Muscles and Ligaments
The spine is the central support structure of the body. It has to be strong and rigid but at the same time able to move in all direction. Many ligaments (band like structures) connect various parts of the vertebra to others. They dampen down movement, support muscles and give the spine a firm but flexible structure. The first two vertebrae in the neck (Atlas and Axis) are hold in position by very strong and important ligaments. Injury of these ligaments because of accident or certain medical conditions (rheumatoid arthritis, infections like TB) can cause instability leading to potentially disabling or life threatening pressure on the spinal cord. The muscles in the spine are in a complex arrangement in particular in the neck. They are responsible to move the neck in all directions. Important is especially the co-ordination between the muscles. Following injury or surgery the muscles can cause pain by going into spasm. Improving strength and co-ordination of spine muscles is an important part of physiotherapy. There are many muscles which connect to the spine but their main action is to move other parts of the skeleton, most importantly the head and upper and lower limbs. The neck muscles are connected to the back of the neck and patients with neck pain caused by muscle spasm often experience headache, starting in the back of the head and then going to the front.
Spinal cord and Nerves
The spinal cord runs leaves the head through an opening in the base (foramen magnum – Latin for big hole). It runs down the spinal canal (see above). The spinal cord usually ends at the level of the lower thoracic / upper lumbar spine. The end is called conus medularis. From this point only nerve rootlets run in the canal until they exit. This part from the conus to the lowest part of the spine (sacrum) is called cauda equina (Latin for horse tail). It contains the nerves to the legs and feet as well as the muscles controlling bowel and bladder emptying. Compression of these nerves, for example by a large slipped disc, can cause the so-called cauda equina syndrome which is an emergency requiring urgent surgery. A lumbar puncture can only be done safely in the lower back as there is danger to injure the spinal cord if done above the conus.
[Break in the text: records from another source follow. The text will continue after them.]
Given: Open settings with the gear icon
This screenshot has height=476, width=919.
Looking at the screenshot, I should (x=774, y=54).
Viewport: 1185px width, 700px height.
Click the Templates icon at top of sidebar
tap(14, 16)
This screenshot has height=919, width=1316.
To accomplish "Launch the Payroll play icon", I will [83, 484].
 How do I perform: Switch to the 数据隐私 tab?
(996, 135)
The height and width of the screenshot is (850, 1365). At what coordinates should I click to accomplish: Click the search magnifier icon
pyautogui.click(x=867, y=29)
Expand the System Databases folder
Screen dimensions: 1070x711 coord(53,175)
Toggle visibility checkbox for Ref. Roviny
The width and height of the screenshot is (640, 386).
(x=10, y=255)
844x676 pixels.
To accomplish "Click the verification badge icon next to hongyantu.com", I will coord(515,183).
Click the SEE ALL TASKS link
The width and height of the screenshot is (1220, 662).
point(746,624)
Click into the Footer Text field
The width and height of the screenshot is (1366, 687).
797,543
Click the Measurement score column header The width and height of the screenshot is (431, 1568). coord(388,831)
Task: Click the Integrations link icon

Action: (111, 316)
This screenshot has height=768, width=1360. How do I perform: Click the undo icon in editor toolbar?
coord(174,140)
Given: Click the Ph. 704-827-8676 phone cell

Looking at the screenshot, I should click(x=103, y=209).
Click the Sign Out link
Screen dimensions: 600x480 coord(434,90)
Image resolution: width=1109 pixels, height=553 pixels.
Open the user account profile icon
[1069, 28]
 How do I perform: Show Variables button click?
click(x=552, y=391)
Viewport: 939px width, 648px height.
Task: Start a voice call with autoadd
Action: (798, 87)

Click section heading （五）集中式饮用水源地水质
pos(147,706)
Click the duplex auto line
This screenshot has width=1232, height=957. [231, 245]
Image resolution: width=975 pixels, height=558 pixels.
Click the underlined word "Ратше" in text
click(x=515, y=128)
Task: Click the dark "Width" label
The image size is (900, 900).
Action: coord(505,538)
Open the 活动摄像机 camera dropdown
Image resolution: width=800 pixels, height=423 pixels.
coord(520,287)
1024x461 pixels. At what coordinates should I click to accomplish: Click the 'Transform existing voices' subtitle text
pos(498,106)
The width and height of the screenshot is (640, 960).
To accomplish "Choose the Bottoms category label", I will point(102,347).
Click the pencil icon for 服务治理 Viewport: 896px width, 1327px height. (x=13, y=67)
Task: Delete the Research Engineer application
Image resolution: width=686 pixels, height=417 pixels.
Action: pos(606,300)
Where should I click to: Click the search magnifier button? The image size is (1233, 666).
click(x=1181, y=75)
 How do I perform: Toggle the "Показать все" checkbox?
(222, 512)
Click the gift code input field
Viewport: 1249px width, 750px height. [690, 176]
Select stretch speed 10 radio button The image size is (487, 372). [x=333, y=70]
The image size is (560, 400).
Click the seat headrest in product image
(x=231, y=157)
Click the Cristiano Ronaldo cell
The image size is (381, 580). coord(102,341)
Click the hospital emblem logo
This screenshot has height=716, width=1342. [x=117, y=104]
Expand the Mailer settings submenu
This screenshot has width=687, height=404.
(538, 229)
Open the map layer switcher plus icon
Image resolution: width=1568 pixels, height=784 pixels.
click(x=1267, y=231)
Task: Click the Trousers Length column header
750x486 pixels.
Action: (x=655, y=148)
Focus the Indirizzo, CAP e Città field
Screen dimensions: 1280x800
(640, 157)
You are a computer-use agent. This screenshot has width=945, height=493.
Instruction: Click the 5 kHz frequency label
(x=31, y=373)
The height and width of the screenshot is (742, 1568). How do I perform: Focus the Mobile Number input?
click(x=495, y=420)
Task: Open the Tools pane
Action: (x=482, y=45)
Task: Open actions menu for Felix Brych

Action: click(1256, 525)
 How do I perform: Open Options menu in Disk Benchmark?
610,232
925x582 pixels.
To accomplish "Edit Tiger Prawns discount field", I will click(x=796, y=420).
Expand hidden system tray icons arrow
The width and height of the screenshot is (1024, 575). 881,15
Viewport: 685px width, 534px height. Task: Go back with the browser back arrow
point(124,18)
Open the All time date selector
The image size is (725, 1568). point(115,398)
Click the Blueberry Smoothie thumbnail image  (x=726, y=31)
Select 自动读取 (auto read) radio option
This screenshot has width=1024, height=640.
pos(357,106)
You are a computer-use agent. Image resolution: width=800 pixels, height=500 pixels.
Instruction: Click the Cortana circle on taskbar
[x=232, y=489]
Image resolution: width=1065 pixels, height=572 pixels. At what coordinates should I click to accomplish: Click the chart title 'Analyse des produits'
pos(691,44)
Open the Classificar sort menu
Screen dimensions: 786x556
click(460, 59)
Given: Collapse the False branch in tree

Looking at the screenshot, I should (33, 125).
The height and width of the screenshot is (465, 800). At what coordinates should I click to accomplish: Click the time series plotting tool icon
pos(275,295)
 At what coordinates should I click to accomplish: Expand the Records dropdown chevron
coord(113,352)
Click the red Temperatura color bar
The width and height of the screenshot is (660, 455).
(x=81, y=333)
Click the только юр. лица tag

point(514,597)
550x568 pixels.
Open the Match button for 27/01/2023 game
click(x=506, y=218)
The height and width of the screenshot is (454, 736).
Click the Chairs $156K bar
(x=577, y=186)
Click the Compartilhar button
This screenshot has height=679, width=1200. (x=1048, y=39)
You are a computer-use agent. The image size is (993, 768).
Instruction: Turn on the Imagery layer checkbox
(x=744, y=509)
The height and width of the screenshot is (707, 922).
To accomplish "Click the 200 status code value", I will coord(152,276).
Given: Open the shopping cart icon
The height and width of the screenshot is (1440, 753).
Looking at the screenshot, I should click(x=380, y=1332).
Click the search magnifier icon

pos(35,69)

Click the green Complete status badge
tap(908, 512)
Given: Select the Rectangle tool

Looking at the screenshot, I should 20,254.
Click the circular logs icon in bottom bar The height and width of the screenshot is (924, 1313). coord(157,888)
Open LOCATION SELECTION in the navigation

Within the spinal cord, the nerve bundles (called tracts) for muscle supply (motor tracts) and various types of sensation like pain, temperature, joint position, pin prick (sensory tracts) run separately. Injury to different parts of the spinal cord can therefore lead to different clinical pictures. A complete injury to the spinal cord will lead to complete paralysis and no sensation below the level of injury. The nerves and spinal cord are within a sac (dural sac). This sac is filled with cerebrospinal fluid (CSF) which looks like water. The CSF flows freely between the brain and spine. A adult brain produces around 500ml (1pint) of CSF per day which is then reabsorbed again.